I handed in my final paper today for my Racial Formations class. It might be my last academic paper ever, although I doubt it will really end up being the last essay I ever complete. They make you write things in law school, or so I hear. And who knows...after a year or two out in the real live working world I might want to take another run at doing a PhD. The thought of it right now makes me want to run screaming in the other direction and say, open up a bowling alley in Florida, but that could change.
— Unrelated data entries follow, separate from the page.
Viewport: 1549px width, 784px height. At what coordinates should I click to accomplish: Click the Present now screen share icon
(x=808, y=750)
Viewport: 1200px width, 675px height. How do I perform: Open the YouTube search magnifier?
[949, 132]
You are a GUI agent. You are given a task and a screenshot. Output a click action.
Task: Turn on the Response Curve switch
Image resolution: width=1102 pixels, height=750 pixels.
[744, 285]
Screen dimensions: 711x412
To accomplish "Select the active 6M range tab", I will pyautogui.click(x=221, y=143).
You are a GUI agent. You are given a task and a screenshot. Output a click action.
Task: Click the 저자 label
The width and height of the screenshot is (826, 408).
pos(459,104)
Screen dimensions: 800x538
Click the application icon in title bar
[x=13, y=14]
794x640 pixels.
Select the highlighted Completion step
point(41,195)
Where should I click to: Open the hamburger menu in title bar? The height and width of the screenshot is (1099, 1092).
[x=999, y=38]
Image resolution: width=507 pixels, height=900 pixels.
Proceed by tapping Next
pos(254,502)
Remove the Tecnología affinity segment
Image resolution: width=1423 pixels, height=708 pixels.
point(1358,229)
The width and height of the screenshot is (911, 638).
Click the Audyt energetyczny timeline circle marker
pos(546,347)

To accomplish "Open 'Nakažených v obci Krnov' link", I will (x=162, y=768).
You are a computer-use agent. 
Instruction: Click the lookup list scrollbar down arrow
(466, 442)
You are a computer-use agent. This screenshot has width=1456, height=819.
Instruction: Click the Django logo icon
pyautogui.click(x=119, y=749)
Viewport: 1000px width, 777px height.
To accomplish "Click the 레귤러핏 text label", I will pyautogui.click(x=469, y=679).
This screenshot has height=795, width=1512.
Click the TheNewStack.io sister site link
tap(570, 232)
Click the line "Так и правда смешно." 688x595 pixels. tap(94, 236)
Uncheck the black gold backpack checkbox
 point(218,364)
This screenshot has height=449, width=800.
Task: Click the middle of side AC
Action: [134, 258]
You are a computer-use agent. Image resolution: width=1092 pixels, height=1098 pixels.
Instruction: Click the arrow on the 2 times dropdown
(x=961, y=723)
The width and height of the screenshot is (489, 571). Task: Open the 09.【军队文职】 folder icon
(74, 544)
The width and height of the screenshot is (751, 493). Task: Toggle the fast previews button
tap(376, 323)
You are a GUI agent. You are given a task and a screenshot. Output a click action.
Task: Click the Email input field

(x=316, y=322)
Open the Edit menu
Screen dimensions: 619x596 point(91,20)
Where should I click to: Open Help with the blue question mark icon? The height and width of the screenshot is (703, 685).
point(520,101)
It's funny, because now that my English and Cultural Studies MA is doneski I can only conclude that I still don't know much about English or Cultural Studies or Literature or that tricky thing called the human condition.I was just reading this due South fanfic, which is so good and so sad and so honest about the way we all go about our fucked-up lives. It draws heavily from Eliot's "The Waste Land". And I didn't recognize the quotations until the author's note end. And even when I went back and re-read the relevant sections I still had no freaking idea what it was about. That may just be Eliot, or it may be me and my woeful ignorance, but it seems like I really should have read "The Waste Land" sometime during the course of my five years of English. Or at least, I should be able to understand it when presented with small sections. Right now the degree seems to represent all the stuff I never got to learn or read or talk about because I was busy learning and reading and talking about other stuff I really didn't give a shit about. Not that I'd give a shit about "The Waste Land". I'd probably hate it. But still.

I feel like my opportunity to be the kind of person who has read and understood Eliot is slipping away. Someday soon I'll be completely invested in something else - a career, law school, maybe a child, and I won't have time to read anymore. When I do have time to read now I end up reading...well, fanfic stuff, or comics, or romance novels, or bestsellers that won't ever end up on a seminar reading list. Those choices are probably the result of some kind of rebellion against the serious stuff I've had to read this year. But life is so goddamn short and right now I feel like I've spent the last five years reading things that I didn't like or that don't matter or that were wrong, in some way. Like I should have become something different than what I am now after finishing my MA. I should be able to recognize lines from "The Waste Land" or get really excited about going to the library tomorrow and checking out a copy of the complete works of Joyce. I should love literature. It shouldn't make me feel tired and depressed and inadequate.

Anyway. I'll cut it off there before I get really morose. I did decide that I want to get a tattoo to celebrate finishing the degree. This will require a lot of thinking and research but I've got a general idea about what I want and where I'll put it. I'm going to find a nice font and work up a few decorative flourishes and then get this tattooed on my right shoulder:

Everything was beautiful,
And nothing hurt.

I'm not a big Vonnegut nut, by any means. I read Slaughterhouse Five for a particularly brutal American Lit class back in my fourth year and came out hating pretty much everything except that sentence. Someone (Bloom?) called it the most perfect sentence in English literature. I always liked it for its irony. It's the phrase Billy Pilgrim, the time-jumping/alien-abductee protagonist of Slaughterhouse, wants chiseled on his tombstone. And of course it's a complete lie - nothing was beautiful in Billy's life, and everything hurt. But he wants it put on his tombstone anyway because despite having the amazing ability to see his whole life from any perspective he wants, the only way Billy can summarize everything is with this tremendous fiction. And that's so...human. I love it for its beauty and I love it for the lie. It's a literary reference but it's not too pretentious, and if it's on my shoulder I won't really have to see it if it turns out to be incredibly ugly or embarrassing.

So there. The degree is finished and all I'll get is a lousy tattoo.